■ WORK REQUIRED:
Update everything from the line containing "This screenshot has height=624, width=948." down to the line containing "Looking at the screenshot, I should (8, 11)." by replacing "Given" with "Instruction", leaving all else unchanged, and return only those lines.

Lines of data
>>>

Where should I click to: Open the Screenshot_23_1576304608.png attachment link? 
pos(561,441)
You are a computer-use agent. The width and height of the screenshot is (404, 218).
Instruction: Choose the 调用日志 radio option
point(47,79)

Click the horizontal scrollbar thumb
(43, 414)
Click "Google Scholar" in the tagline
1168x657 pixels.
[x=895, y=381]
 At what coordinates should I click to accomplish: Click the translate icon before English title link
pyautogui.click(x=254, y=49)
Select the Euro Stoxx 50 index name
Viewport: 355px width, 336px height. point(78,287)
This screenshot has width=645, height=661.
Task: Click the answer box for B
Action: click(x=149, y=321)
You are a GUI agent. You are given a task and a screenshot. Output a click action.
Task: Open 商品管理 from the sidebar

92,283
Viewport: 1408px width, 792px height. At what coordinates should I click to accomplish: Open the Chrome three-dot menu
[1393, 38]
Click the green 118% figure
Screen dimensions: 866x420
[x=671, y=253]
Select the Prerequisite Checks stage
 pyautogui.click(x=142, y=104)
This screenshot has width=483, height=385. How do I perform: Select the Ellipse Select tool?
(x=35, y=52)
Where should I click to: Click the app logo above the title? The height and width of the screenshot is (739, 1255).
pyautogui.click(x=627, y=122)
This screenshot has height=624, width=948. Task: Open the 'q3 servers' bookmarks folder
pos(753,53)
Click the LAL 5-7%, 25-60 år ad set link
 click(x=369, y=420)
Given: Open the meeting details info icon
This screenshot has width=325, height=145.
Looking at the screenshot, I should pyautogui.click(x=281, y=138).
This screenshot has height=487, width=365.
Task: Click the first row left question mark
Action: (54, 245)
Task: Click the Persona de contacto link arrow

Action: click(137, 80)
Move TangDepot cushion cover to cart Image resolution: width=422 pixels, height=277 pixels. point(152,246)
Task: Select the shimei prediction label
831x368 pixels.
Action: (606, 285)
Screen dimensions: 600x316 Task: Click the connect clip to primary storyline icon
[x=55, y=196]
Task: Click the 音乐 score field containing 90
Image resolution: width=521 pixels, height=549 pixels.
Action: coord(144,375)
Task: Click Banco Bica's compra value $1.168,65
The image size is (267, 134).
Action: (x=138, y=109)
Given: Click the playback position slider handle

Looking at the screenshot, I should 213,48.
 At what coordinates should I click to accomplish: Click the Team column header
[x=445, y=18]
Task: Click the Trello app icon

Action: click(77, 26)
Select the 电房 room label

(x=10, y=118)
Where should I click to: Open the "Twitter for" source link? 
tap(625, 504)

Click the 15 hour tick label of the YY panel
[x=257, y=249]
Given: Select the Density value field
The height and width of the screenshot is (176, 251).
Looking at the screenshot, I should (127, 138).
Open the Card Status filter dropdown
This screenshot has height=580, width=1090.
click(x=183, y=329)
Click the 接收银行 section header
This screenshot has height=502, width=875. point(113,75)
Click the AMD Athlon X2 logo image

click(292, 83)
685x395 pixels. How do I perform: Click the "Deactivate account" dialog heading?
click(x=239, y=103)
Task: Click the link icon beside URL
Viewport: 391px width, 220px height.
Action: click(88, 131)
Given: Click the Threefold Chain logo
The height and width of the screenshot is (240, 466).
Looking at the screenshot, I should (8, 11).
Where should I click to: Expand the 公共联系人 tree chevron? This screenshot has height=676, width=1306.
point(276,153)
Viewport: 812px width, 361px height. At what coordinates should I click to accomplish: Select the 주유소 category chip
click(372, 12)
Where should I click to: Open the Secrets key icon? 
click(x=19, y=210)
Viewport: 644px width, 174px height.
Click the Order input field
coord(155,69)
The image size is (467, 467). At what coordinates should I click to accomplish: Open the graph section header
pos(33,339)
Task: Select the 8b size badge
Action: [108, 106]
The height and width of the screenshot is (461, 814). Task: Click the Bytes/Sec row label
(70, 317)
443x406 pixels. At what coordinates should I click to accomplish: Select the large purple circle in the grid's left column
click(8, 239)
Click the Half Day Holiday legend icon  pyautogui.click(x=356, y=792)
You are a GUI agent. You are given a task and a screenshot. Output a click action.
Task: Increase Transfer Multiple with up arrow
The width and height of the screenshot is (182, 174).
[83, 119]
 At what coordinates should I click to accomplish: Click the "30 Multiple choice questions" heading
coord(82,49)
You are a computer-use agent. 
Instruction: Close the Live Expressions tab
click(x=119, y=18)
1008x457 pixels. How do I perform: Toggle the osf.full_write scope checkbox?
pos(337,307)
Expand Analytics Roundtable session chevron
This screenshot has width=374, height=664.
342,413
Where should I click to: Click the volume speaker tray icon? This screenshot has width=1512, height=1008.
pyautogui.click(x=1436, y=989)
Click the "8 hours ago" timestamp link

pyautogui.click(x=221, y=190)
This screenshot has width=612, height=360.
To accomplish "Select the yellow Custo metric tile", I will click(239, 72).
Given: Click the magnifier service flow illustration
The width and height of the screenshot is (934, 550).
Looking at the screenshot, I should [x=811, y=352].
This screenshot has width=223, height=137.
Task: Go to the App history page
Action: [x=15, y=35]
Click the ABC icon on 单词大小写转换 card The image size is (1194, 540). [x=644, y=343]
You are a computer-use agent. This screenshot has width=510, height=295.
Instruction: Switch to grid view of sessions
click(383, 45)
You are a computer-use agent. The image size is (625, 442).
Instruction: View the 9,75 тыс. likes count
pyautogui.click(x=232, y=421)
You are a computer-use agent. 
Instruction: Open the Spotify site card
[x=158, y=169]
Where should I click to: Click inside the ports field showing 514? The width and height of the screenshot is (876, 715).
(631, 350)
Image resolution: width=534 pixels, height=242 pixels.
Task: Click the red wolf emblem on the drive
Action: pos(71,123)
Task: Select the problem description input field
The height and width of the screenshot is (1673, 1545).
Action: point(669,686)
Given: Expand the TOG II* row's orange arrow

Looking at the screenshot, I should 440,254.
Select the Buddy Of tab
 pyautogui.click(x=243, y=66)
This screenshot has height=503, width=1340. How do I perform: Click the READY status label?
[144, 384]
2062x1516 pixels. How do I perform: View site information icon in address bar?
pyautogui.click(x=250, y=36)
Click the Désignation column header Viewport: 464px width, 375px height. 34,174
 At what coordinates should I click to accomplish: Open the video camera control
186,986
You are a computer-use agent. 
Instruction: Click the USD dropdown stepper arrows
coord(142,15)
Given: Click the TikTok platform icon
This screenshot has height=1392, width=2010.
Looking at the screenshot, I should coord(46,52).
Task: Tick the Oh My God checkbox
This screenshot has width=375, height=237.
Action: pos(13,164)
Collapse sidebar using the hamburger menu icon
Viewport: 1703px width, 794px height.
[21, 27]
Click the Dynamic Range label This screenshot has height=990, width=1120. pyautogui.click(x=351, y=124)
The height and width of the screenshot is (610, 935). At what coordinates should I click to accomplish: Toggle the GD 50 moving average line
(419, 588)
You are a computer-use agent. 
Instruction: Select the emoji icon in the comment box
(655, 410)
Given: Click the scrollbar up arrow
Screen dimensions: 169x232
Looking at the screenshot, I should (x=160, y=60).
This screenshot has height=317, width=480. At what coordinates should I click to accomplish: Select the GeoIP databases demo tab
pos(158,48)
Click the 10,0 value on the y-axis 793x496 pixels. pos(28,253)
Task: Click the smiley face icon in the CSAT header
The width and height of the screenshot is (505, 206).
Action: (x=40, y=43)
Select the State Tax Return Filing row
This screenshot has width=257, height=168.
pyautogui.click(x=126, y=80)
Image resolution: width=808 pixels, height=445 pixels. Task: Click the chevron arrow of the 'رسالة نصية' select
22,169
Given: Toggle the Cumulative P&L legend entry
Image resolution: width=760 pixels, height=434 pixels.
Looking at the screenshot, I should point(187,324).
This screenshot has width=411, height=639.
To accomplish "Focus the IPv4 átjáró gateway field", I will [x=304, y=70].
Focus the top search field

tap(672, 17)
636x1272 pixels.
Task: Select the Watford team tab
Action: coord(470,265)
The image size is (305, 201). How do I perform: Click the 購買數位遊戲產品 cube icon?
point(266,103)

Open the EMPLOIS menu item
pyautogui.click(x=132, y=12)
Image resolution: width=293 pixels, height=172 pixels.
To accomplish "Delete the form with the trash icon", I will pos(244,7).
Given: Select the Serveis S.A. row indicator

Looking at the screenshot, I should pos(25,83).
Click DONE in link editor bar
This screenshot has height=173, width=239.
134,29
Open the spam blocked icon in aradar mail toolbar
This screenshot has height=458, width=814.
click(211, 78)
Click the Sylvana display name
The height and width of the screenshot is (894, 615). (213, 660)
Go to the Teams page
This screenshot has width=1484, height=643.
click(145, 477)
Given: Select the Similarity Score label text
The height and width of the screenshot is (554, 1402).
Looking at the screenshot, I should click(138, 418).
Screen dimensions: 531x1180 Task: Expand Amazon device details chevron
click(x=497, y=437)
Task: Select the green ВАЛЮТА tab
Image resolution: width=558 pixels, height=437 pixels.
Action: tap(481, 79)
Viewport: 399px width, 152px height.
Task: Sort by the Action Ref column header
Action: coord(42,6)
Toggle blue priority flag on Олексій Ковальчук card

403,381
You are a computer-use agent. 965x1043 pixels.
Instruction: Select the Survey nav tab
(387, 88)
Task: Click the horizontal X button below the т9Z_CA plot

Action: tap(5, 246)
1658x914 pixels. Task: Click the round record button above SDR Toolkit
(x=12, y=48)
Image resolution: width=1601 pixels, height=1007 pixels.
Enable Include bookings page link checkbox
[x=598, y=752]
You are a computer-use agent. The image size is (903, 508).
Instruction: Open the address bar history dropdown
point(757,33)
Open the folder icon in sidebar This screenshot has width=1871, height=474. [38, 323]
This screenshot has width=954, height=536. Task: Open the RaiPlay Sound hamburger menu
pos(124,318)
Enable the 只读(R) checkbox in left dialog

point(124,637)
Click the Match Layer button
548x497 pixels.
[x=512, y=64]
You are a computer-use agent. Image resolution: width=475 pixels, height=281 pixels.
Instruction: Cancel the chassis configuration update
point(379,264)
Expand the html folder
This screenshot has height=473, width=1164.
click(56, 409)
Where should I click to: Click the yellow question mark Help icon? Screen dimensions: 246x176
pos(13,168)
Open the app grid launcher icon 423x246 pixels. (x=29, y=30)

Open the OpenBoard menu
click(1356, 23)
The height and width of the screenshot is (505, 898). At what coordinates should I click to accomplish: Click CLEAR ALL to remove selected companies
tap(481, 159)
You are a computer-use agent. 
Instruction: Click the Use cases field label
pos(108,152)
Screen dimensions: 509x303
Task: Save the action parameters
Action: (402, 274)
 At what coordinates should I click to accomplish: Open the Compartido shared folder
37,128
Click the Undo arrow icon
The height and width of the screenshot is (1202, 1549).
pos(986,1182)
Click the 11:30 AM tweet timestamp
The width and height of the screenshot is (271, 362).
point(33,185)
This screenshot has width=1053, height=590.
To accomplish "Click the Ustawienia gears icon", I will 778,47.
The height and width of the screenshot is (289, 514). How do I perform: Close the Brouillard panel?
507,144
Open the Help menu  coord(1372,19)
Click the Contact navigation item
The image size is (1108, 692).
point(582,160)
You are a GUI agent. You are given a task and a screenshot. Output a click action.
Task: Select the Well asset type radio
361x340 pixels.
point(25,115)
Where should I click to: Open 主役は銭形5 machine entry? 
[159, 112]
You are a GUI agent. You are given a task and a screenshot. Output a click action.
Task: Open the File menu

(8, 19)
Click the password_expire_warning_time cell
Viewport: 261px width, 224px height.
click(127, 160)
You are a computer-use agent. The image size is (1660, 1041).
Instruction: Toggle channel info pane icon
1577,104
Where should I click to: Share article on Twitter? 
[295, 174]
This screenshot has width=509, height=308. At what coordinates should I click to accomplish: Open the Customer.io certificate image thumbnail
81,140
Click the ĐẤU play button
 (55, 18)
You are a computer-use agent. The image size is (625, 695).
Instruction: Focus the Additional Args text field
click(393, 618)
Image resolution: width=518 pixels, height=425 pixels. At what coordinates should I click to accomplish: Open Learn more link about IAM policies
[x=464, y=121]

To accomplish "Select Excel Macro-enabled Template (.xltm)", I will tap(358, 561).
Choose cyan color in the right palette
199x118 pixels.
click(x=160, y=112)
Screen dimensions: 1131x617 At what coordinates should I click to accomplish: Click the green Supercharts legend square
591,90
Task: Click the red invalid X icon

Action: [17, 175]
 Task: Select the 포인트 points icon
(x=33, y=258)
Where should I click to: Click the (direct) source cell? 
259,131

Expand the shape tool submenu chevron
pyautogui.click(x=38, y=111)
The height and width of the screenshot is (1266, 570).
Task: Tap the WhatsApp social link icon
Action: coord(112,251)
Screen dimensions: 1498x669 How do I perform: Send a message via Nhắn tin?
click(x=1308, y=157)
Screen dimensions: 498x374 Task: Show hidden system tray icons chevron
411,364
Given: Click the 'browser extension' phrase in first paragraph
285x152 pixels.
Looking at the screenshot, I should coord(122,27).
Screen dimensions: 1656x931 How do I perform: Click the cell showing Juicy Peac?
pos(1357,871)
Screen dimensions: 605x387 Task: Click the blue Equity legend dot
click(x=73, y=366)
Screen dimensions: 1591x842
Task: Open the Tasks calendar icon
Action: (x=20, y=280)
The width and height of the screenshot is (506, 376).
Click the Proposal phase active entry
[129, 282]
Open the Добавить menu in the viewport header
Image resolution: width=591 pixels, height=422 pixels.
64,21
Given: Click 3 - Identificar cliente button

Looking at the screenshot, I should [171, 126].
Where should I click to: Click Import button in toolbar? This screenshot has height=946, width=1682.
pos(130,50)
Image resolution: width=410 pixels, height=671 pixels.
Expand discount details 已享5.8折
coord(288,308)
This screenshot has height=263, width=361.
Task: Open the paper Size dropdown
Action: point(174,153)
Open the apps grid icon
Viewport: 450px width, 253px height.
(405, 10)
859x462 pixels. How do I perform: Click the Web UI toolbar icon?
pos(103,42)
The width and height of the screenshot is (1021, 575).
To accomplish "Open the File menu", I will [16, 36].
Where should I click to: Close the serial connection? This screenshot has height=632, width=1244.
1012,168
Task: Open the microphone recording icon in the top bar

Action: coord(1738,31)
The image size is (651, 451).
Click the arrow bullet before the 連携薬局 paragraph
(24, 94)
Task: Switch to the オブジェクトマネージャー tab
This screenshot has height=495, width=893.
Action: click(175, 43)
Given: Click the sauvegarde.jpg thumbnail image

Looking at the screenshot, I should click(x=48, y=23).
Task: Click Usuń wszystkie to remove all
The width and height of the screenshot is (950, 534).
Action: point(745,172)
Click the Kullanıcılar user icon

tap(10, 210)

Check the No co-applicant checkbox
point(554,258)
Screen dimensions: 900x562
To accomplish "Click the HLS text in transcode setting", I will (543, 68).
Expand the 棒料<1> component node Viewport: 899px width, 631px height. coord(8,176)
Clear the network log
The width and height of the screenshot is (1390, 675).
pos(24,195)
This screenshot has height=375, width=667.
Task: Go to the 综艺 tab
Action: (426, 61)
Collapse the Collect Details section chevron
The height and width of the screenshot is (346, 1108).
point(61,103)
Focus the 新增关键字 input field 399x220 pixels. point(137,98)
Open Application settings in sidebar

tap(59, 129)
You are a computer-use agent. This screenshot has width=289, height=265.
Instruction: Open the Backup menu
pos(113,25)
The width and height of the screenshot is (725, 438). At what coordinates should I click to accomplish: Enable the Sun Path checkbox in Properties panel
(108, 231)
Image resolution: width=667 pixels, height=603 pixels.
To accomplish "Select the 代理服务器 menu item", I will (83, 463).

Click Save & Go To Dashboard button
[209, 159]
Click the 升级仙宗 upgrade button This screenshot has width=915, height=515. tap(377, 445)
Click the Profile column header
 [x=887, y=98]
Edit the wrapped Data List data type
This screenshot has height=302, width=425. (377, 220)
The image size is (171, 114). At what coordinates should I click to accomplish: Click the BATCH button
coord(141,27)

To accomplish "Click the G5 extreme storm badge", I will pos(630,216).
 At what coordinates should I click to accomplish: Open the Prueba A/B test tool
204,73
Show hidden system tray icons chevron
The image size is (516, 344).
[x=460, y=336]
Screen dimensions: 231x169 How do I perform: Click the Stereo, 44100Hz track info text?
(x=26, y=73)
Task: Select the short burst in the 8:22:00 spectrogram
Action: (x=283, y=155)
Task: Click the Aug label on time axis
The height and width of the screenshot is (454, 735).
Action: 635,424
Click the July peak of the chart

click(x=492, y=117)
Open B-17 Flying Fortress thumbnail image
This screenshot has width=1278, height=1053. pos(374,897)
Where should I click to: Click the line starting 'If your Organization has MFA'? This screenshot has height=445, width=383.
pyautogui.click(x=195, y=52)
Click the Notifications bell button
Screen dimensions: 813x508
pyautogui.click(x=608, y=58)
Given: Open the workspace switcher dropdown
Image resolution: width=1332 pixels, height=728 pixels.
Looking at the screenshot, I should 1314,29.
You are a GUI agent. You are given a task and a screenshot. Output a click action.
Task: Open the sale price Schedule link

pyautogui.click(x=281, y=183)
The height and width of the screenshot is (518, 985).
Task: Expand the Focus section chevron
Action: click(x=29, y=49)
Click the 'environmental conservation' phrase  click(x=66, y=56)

<<<

■ WRITTEN ANSWER:
This screenshot has height=624, width=948. Task: Open the 'q3 servers' bookmarks folder
pos(753,53)
Click the LAL 5-7%, 25-60 år ad set link
 click(x=369, y=420)
Instruction: Open the meeting details info icon
This screenshot has width=325, height=145.
Looking at the screenshot, I should pyautogui.click(x=281, y=138).
This screenshot has height=487, width=365.
Task: Click the first row left question mark
Action: (54, 245)
Task: Click the Persona de contacto link arrow

Action: click(137, 80)
Move TangDepot cushion cover to cart Image resolution: width=422 pixels, height=277 pixels. point(152,246)
Task: Select the shimei prediction label
831x368 pixels.
Action: (606, 285)
Screen dimensions: 600x316 Task: Click the connect clip to primary storyline icon
[x=55, y=196]
Task: Click the 音乐 score field containing 90
Image resolution: width=521 pixels, height=549 pixels.
Action: coord(144,375)
Task: Click Banco Bica's compra value $1.168,65
The image size is (267, 134).
Action: (x=138, y=109)
Instruction: Click the playback position slider handle

Looking at the screenshot, I should 213,48.
 At what coordinates should I click to accomplish: Click the Team column header
[x=445, y=18]
Task: Click the Trello app icon

Action: click(77, 26)
Select the 电房 room label

(x=10, y=118)
Where should I click to: Open the "Twitter for" source link? 
tap(625, 504)

Click the 15 hour tick label of the YY panel
[x=257, y=249]
Instruction: Select the Density value field
The height and width of the screenshot is (176, 251).
Looking at the screenshot, I should (127, 138).
Open the Card Status filter dropdown
This screenshot has height=580, width=1090.
click(x=183, y=329)
Click the 接收银行 section header
This screenshot has height=502, width=875. point(113,75)
Click the AMD Athlon X2 logo image

click(292, 83)
685x395 pixels. How do I perform: Click the "Deactivate account" dialog heading?
click(x=239, y=103)
Task: Click the link icon beside URL
Viewport: 391px width, 220px height.
Action: click(88, 131)
Instruction: Click the Threefold Chain logo
The height and width of the screenshot is (240, 466).
Looking at the screenshot, I should (8, 11).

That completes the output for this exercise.